Contents

Naive Bayes

Contents

Naive Bayes#

Imports#

from fastcore.all import *
import pandas as pd 
import numpy as np 
import matplotlib.pyplot as plt
import seaborn as sns
import rich
from rich.console import Console
import nltk
from nltk.corpus import twitter_samples
import re                                  # library for regular expression operations
import string                              # for string operations
from nltk.corpus import stopwords          # module for stop words that come with NLTK
from nltk.stem import PorterStemmer        # module for stemming
from nltk.tokenize import TweetTokenizer   # module for tokenizing strings
import string
from matplotlib.patches import Ellipse
import matplotlib.transforms as transforms

sns.set()
console = Console()

console.print("Hello Naive Bayes", style='red')

Hello Naive Bayes

Download Dataset and Read Dataset#

nltk.download('twitter_samples')
nltk.download('stopwords')

[nltk_data] Downloading package twitter_samples to
[nltk_data]     /home/rahul.saraf/nltk_data...
[nltk_data]   Package twitter_samples is already up-to-date!
[nltk_data] Downloading package stopwords to
[nltk_data]     /home/rahul.saraf/nltk_data...
[nltk_data]   Package stopwords is already up-to-date!

True

ptweets = twitter_samples.strings('positive_tweets.json')
ntweets = twitter_samples.strings('negative_tweets.json')
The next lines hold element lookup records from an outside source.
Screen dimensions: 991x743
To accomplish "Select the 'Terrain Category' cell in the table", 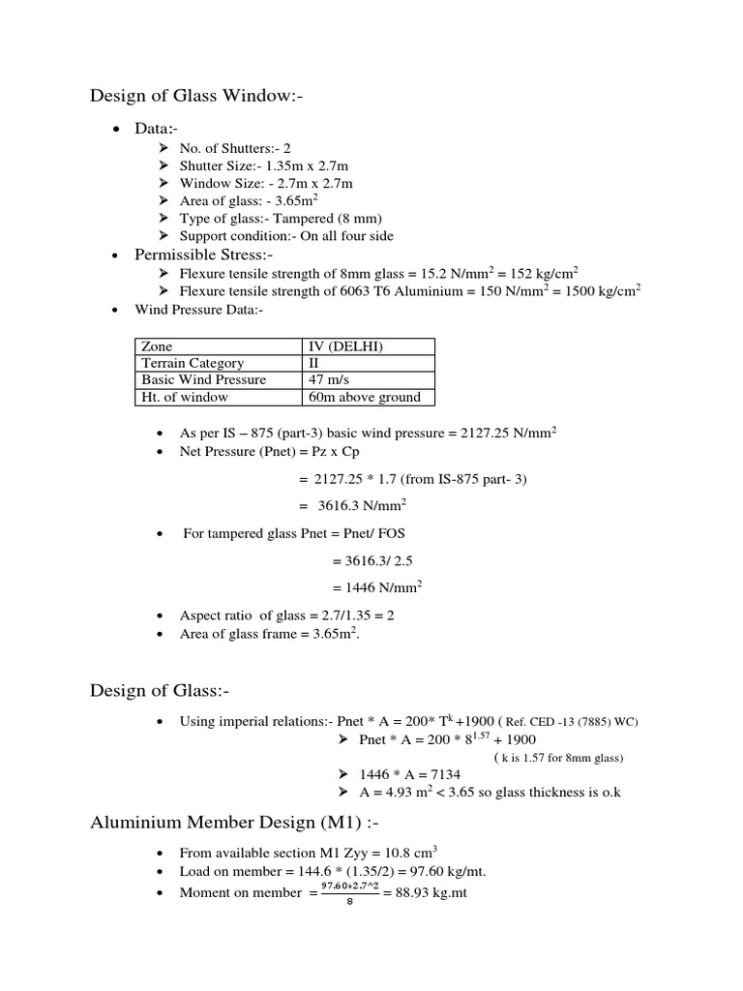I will point(193,363).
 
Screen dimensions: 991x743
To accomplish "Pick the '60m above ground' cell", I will point(363,397).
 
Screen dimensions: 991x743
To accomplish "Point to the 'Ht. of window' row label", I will point(185,397).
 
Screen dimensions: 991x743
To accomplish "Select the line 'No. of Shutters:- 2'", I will point(235,148).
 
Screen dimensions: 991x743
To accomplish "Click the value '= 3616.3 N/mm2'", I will point(351,504).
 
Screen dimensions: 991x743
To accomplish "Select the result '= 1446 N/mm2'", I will point(376,586).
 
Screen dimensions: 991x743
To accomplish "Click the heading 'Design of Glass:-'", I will point(160,690).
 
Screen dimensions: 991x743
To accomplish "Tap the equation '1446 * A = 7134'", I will point(409,774).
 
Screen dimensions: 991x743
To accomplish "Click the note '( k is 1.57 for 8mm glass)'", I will point(558,757).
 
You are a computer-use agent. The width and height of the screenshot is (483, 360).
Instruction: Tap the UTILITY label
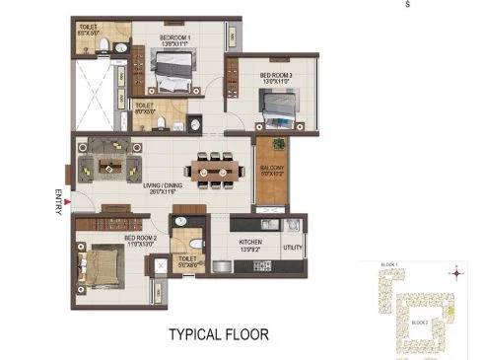[x=293, y=248]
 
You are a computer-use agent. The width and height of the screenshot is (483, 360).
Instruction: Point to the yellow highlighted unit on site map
[x=450, y=312]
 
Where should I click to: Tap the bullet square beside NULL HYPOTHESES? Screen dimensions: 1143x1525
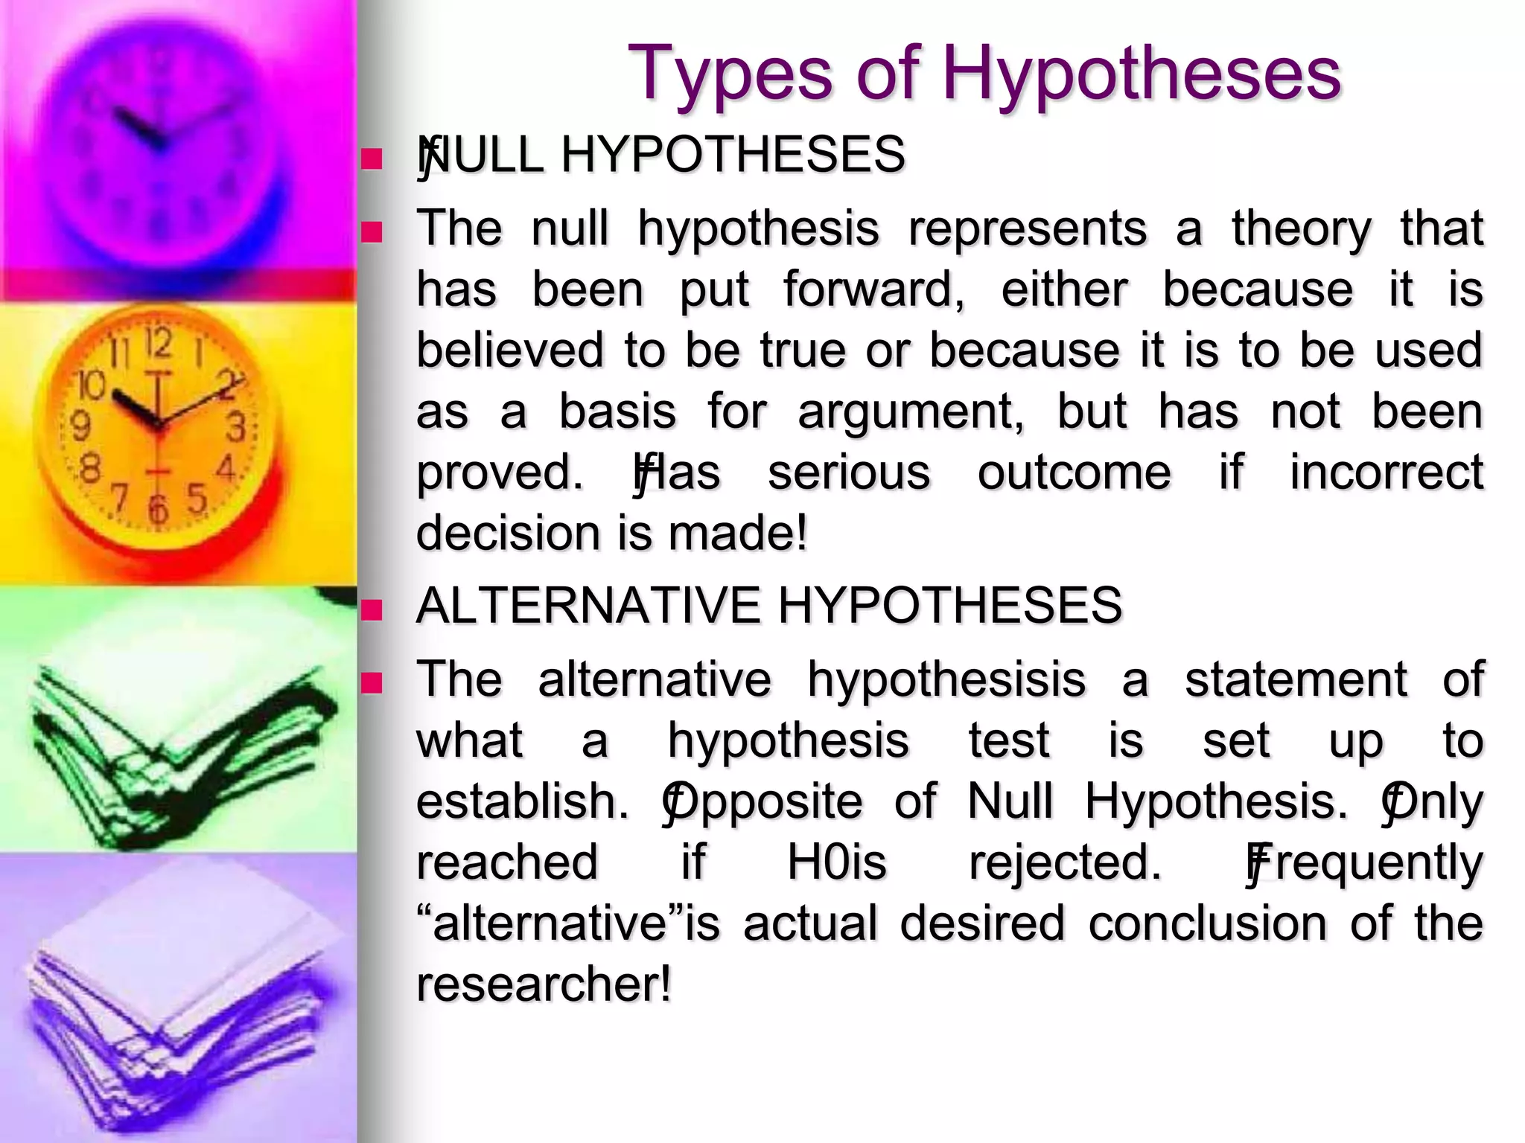point(371,159)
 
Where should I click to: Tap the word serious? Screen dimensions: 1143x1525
point(849,473)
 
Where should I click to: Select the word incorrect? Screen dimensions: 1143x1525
point(1386,473)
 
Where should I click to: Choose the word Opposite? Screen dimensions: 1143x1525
point(763,803)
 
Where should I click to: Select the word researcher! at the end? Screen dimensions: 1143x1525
point(544,984)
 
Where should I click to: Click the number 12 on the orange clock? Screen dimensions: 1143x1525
point(159,345)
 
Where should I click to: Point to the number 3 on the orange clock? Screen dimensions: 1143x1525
point(237,429)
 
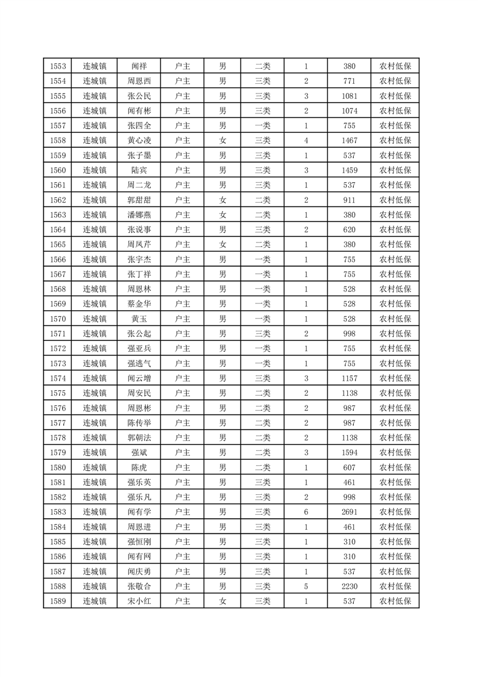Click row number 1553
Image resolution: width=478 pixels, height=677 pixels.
point(57,66)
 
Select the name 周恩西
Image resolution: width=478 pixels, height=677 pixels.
point(139,81)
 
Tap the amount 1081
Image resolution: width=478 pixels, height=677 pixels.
point(349,97)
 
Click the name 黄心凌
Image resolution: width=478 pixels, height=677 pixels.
point(139,141)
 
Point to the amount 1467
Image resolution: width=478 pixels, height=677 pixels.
point(349,141)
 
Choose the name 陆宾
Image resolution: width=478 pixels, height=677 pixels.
point(139,171)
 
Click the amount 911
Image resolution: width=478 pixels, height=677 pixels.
point(349,200)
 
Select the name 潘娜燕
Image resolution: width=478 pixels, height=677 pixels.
point(139,215)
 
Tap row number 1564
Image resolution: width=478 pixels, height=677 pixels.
point(57,230)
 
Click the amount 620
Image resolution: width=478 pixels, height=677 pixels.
point(349,230)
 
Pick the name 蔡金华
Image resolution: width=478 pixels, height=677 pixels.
point(139,304)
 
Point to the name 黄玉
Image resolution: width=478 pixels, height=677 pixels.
point(139,319)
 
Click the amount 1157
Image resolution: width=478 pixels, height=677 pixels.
point(349,378)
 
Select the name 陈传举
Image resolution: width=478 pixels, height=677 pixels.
point(139,423)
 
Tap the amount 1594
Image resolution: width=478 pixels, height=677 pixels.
point(349,453)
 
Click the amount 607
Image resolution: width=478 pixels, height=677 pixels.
point(349,468)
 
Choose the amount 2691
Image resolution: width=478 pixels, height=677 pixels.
point(349,512)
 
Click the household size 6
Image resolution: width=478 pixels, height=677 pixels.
point(306,512)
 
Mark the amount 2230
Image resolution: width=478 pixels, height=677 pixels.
point(349,586)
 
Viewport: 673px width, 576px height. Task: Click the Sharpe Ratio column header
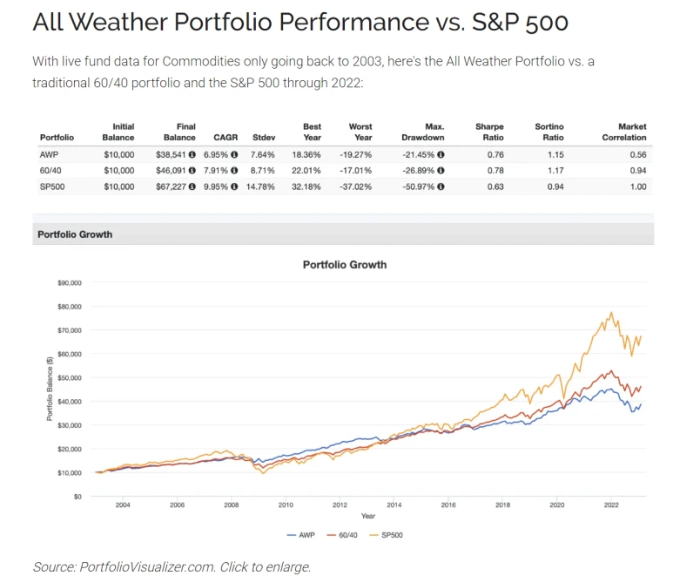point(489,132)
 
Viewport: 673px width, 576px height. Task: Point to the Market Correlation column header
point(624,132)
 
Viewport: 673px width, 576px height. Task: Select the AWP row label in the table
point(50,153)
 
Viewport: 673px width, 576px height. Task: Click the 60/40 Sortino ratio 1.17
point(552,169)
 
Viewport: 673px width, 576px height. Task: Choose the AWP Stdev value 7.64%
point(263,153)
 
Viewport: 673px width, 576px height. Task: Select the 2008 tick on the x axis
point(231,505)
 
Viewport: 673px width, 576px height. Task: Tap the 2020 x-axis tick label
point(556,505)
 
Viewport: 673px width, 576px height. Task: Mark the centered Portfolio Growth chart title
point(345,264)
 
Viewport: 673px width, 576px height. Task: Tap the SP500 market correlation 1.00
point(636,185)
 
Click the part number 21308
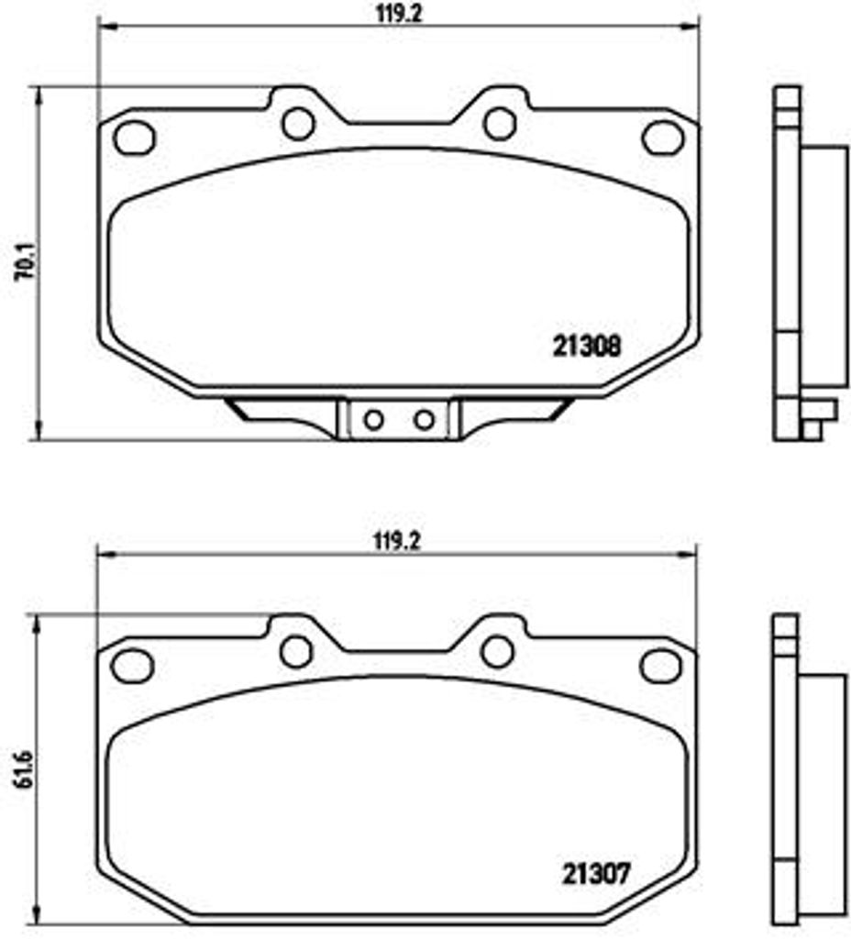pyautogui.click(x=587, y=346)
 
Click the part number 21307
pyautogui.click(x=596, y=874)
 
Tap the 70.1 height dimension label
pyautogui.click(x=27, y=261)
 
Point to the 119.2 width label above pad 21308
pyautogui.click(x=399, y=15)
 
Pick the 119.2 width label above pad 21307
pyautogui.click(x=397, y=541)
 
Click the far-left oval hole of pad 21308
pyautogui.click(x=134, y=138)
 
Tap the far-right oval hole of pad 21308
pyautogui.click(x=663, y=138)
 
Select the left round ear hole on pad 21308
pyautogui.click(x=298, y=124)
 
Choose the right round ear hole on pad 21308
pyautogui.click(x=500, y=124)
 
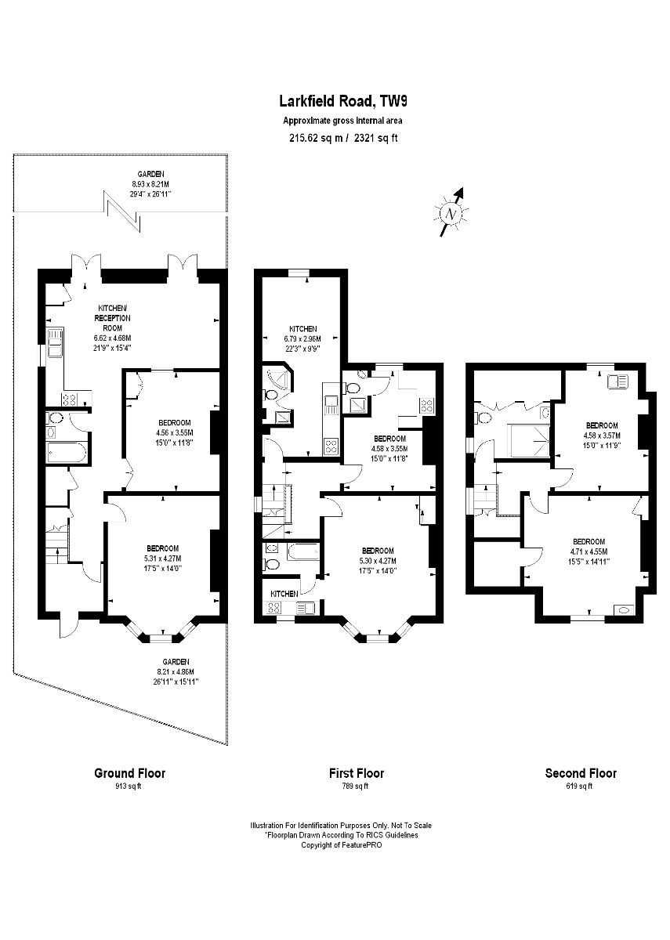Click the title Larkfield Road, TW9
pyautogui.click(x=343, y=101)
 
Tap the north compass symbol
pyautogui.click(x=451, y=213)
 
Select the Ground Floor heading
pyautogui.click(x=130, y=772)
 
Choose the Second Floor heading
pyautogui.click(x=581, y=772)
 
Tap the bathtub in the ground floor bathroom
pyautogui.click(x=67, y=453)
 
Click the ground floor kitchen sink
pyautogui.click(x=55, y=343)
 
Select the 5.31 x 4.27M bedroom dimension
pyautogui.click(x=162, y=559)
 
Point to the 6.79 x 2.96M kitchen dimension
pyautogui.click(x=302, y=338)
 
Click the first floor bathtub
pyautogui.click(x=303, y=551)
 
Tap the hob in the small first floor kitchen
pyautogui.click(x=274, y=607)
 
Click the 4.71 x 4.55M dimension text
pyautogui.click(x=589, y=551)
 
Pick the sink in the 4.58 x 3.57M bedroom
pyautogui.click(x=617, y=381)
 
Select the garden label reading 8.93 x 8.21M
pyautogui.click(x=150, y=184)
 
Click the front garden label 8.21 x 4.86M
pyautogui.click(x=176, y=671)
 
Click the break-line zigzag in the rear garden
pyautogui.click(x=122, y=211)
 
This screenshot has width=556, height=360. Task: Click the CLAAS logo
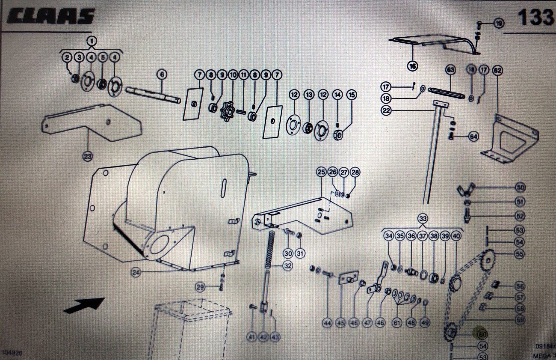[x=51, y=16]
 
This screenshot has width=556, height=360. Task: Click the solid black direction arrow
[x=84, y=305]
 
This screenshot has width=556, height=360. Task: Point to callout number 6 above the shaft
[x=161, y=74]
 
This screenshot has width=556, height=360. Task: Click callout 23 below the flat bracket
[x=88, y=156]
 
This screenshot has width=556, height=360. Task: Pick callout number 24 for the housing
[x=136, y=273]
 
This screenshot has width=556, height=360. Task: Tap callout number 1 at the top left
[x=91, y=41]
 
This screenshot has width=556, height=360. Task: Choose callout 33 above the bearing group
[x=423, y=217]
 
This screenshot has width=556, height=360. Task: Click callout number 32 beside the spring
[x=287, y=266]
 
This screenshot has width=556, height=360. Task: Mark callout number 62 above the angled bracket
[x=497, y=69]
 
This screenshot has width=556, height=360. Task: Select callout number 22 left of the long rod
[x=387, y=110]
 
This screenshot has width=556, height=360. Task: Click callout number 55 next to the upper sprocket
[x=520, y=254]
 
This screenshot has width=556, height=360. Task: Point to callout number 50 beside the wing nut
[x=520, y=187]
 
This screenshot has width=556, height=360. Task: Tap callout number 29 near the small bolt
[x=200, y=287]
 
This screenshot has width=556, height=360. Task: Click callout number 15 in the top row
[x=351, y=94]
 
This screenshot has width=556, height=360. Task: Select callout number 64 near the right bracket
[x=473, y=137]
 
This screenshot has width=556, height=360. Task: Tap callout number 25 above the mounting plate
[x=321, y=172]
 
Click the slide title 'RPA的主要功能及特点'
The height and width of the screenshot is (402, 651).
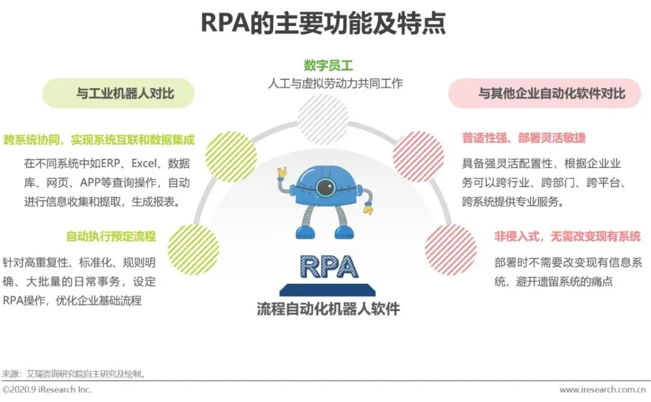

df = pd.DataFrame({'positive':ptweets, 'negative':ntweets}).unstack().reset_index().drop(columns=['level_1']).rename(columns={'level_0':'class', 0:'tweets'})
df.head()

	class	tweets
0	positive	#FollowFriday @France_Inte @PKuchly57 @Milipol...
1	positive	@Lamb2ja Hey James! How odd :/ Please call our...
2	positive	@DespiteOfficial we had a listen last night :)...
3	positive	@97sides CONGRATS :)
4	positive	yeaaaah yippppy!!! my accnt verified rqst has...

df.info()

<class 'pandas.core.frame.DataFrame'>
RangeIndex: 10000 entries, 0 to 9999
Data columns (total 2 columns):
 #   Column  Non-Null Count  Dtype 
---  ------  --------------  ----- 
 0   class   10000 non-null  object
 1   tweets  10000 non-null  object
dtypes: object(2)
memory usage: 156.4+ KB

Preprocessing#

tweet = df.loc[2277, 'tweets']; tweet

'My beautiful sunflowers on a sunny Friday morning off :) #sunflowers #favourites #happy #Friday off… https://t.co/3tfYom0N1i'

Clean & Stem Tweet#

def remove_old_style(tweet): return re.sub(r'^RT[\s]+', '', tweet)
def remove_url(tweet): return re.sub(r'https?://[^\s\n\r]+', '', tweet)
def remove_hash(tweet): return re.sub(r'#', "", tweet)
tokenizer = TweetTokenizer(preserve_case=False, strip_handles=True, reduce_len=True)
skip_words = stopwords.words('english')+list(string.punctuation)
stemmer = PorterStemmer() 
def filter_stem_tokens(tweet_tokens, skip_words=skip_words, stemmer=stemmer): 
    return [ stemmer.stem(token) for token in tweet_tokens if token not in skip_words]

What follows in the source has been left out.